Assignment – Every entry below, first to last, should be restated word for word.

Dataset entries –

· · ·

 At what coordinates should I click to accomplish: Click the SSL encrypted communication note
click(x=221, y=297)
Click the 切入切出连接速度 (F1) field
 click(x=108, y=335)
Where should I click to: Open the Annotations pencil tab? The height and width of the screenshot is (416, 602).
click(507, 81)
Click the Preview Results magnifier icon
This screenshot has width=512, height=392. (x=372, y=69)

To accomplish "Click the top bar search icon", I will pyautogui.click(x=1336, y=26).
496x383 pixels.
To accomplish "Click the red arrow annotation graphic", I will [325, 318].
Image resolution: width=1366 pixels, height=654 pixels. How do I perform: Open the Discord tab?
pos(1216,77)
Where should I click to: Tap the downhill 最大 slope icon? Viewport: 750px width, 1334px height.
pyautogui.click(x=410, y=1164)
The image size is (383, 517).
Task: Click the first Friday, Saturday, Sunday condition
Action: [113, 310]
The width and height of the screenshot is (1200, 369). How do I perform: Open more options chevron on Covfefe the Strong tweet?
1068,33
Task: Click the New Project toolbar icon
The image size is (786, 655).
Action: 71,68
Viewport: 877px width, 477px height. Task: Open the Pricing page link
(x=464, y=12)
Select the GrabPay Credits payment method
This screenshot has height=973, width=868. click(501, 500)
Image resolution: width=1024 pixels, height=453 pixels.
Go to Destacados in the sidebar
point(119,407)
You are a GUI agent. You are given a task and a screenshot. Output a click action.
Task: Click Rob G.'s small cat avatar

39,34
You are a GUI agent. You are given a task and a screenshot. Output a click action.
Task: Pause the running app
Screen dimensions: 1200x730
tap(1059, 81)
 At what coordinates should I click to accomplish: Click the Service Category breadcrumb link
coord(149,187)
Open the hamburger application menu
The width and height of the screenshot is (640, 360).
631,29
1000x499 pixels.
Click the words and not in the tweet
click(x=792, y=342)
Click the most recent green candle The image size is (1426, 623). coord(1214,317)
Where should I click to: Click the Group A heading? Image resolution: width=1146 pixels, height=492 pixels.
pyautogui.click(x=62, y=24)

· · ·

Reply –
 At what coordinates should I click to accomplish: Click the SSL encrypted communication note
click(x=221, y=297)
Click the 切入切出连接速度 (F1) field
 click(x=108, y=335)
Where should I click to: Open the Annotations pencil tab? The height and width of the screenshot is (416, 602).
click(507, 81)
Click the Preview Results magnifier icon
This screenshot has width=512, height=392. (x=372, y=69)

To accomplish "Click the top bar search icon", I will pyautogui.click(x=1336, y=26).
496x383 pixels.
To accomplish "Click the red arrow annotation graphic", I will [325, 318].
Image resolution: width=1366 pixels, height=654 pixels. How do I perform: Open the Discord tab?
pos(1216,77)
Where should I click to: Tap the downhill 最大 slope icon? Viewport: 750px width, 1334px height.
pyautogui.click(x=410, y=1164)
The image size is (383, 517).
Task: Click the first Friday, Saturday, Sunday condition
Action: [113, 310]
The width and height of the screenshot is (1200, 369). How do I perform: Open more options chevron on Covfefe the Strong tweet?
1068,33
Task: Click the New Project toolbar icon
The image size is (786, 655).
Action: 71,68
Viewport: 877px width, 477px height. Task: Open the Pricing page link
(x=464, y=12)
Select the GrabPay Credits payment method
This screenshot has height=973, width=868. click(501, 500)
Image resolution: width=1024 pixels, height=453 pixels.
Go to Destacados in the sidebar
point(119,407)
You are a GUI agent. You are given a task and a screenshot. Output a click action.
Task: Click Rob G.'s small cat avatar

39,34
You are a GUI agent. You are given a task and a screenshot. Output a click action.
Task: Pause the running app
Screen dimensions: 1200x730
tap(1059, 81)
 At what coordinates should I click to accomplish: Click the Service Category breadcrumb link
coord(149,187)
Open the hamburger application menu
The width and height of the screenshot is (640, 360).
631,29
1000x499 pixels.
Click the words and not in the tweet
click(x=792, y=342)
Click the most recent green candle The image size is (1426, 623). coord(1214,317)
Where should I click to: Click the Group A heading? Image resolution: width=1146 pixels, height=492 pixels.
pyautogui.click(x=62, y=24)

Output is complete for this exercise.